You and your teen are probably used to your routines. Change too many things at once and you’re likely to meet with resistance or rebellion. It’s best to start slowly.

  • Let your child choose one change to start with. This could be exercising once a day, having smaller meals, or reducing or cutting out sugary drinks or fast food. As they get used to the change, add another.

  • Be a role model for your child. Eat healthy food yourself. Cut your intake of fast foods, sweets, and sugary drinks. Have fruits, vegetables, and whole grains in the house.

  • Ask your child’s healthcare provider what your child’s goal weight should be and how quickly the weight should come off.

  • Focus on health, not on how they look. Blame and guilt about a body shape or size is often harmful. Focus treatment on overall health and quality of life. For example, help them set goals to improve self-esteem, miss less school, and take part in events such as a walkathon.

Working with your child’s healthcare provider

Your child should see their healthcare provider for regular follow-up visits. During these visits, the healthcare provider can monitor your child’s progress and health. They can also help you and your child set goals. Take your child to the healthcare provider as often as suggested. Depending on your child’s needs, this may be every 1 to 2 months.

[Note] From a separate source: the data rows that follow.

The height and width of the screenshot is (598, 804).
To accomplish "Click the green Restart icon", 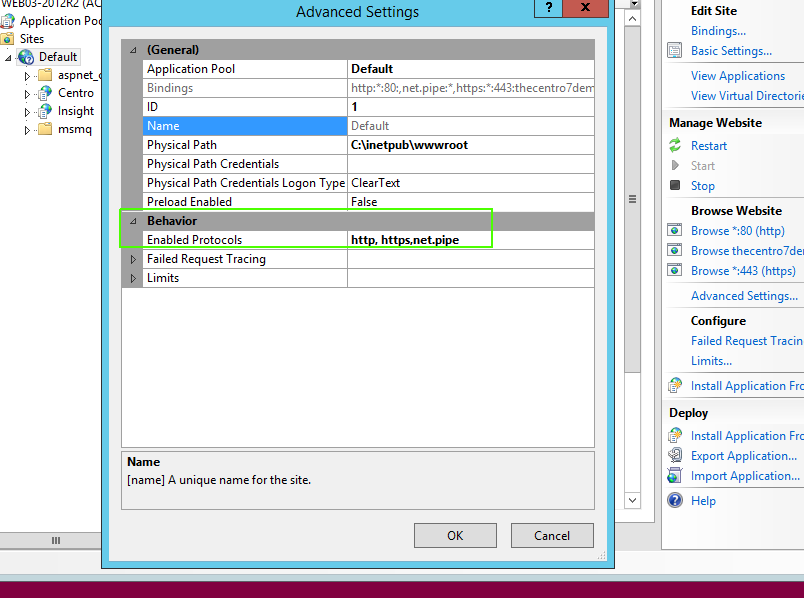I will 676,146.

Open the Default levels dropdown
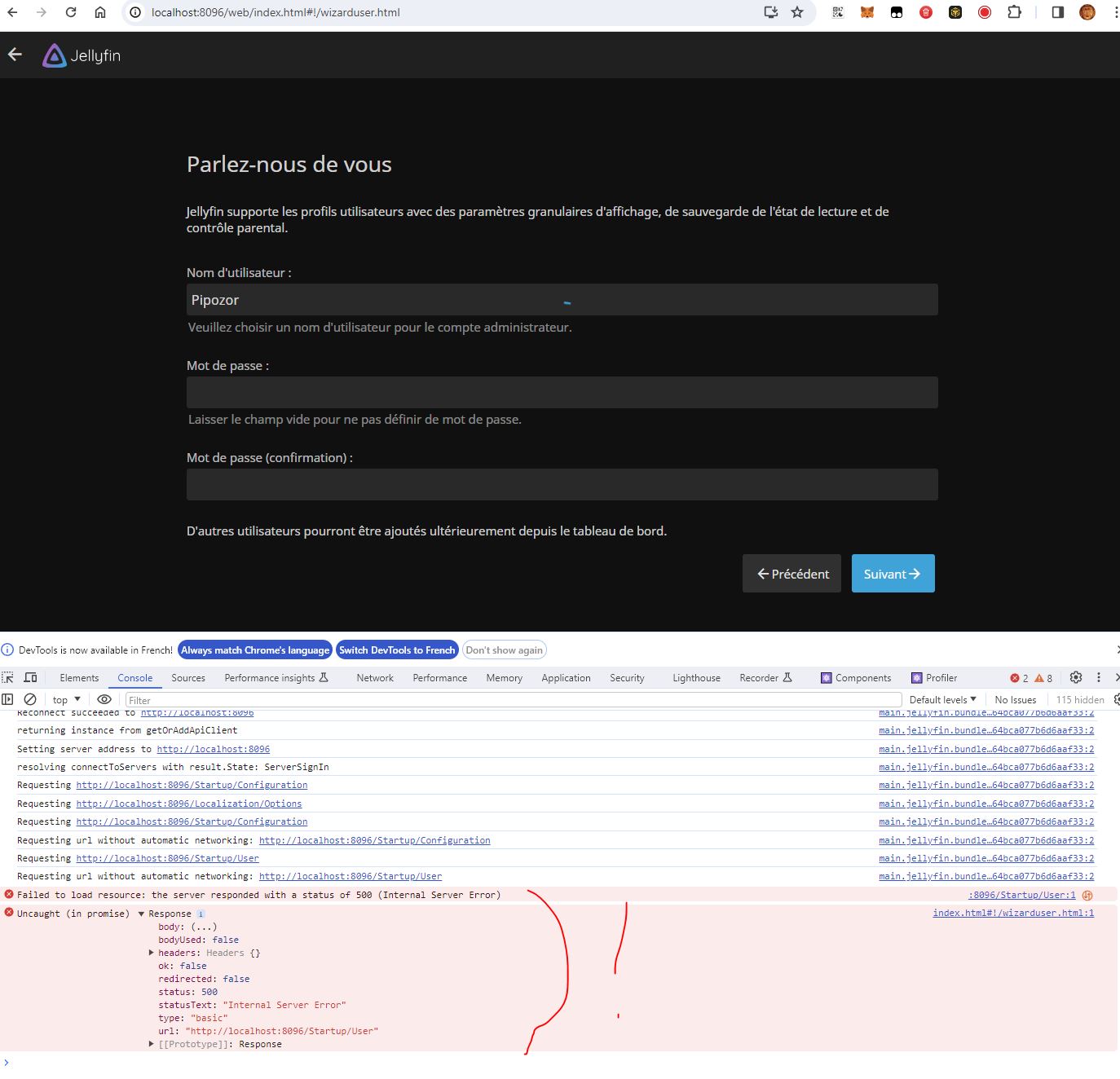click(x=942, y=699)
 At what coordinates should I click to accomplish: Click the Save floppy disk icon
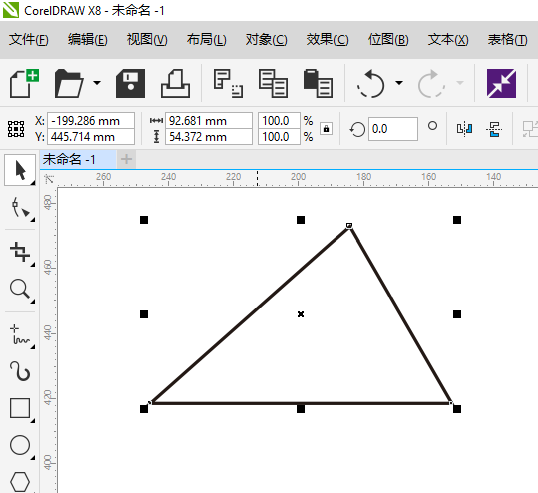point(130,83)
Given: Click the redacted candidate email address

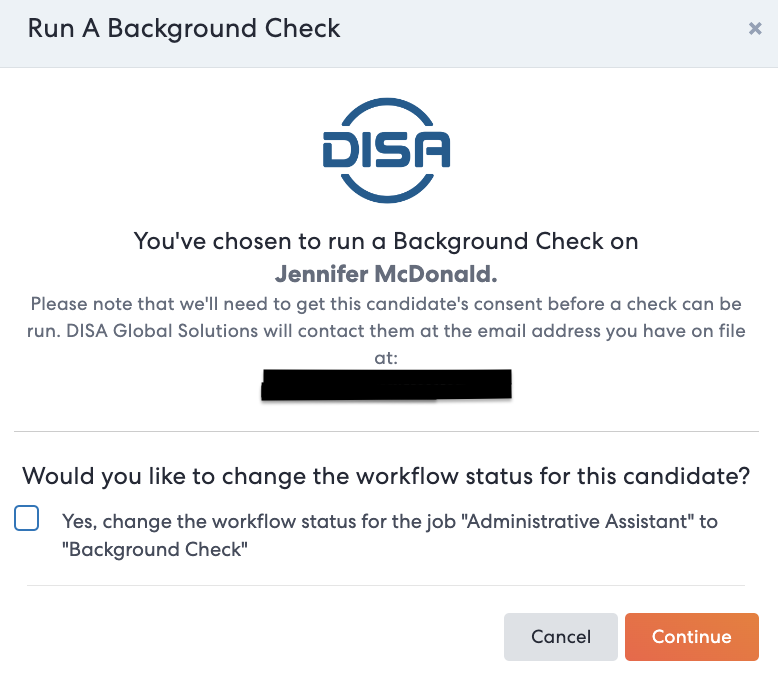Looking at the screenshot, I should (x=386, y=385).
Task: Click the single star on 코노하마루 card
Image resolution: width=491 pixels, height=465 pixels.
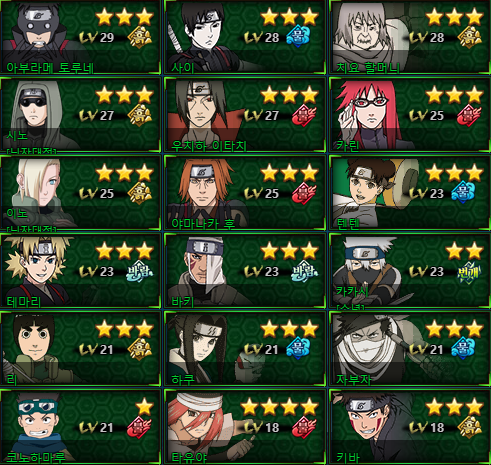Action: (x=144, y=407)
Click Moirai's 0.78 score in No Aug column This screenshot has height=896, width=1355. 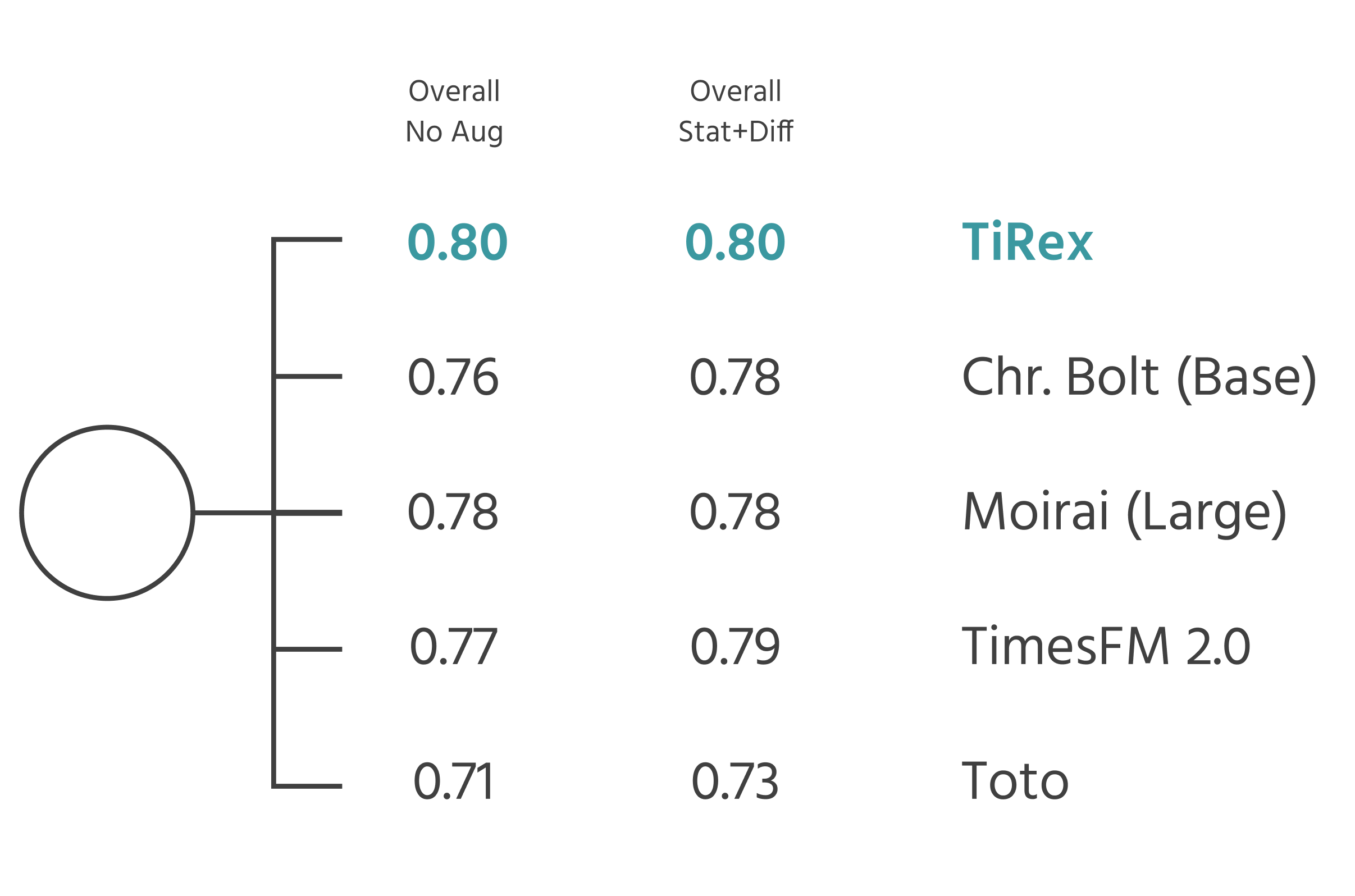453,512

Ask your child's healthcare provider if enrolling in an Intensive Health Behavior and Lifestyle Treatment (IHBLT) program would help your teen. This is a safe treatment for childhood obesity that works well. It's a family-centered program that focuses on nutrition, physical activity, and behavior change. These are designed for your family. Or you can work with your child's provider to address lifestyle and behavior topics.

What is BMI?

Healthcare providers use a calculation called BMI (body mass index) to figure whether your child is in a healthy weight range. The number is based on your child’s height, weight, sex, and age. If your child is very muscular or athletic, this will be taken into account. This calculation is different from the one used for adults. BMI levels among children and teens are given as a percentages compared with other children and teens of the same sex and age.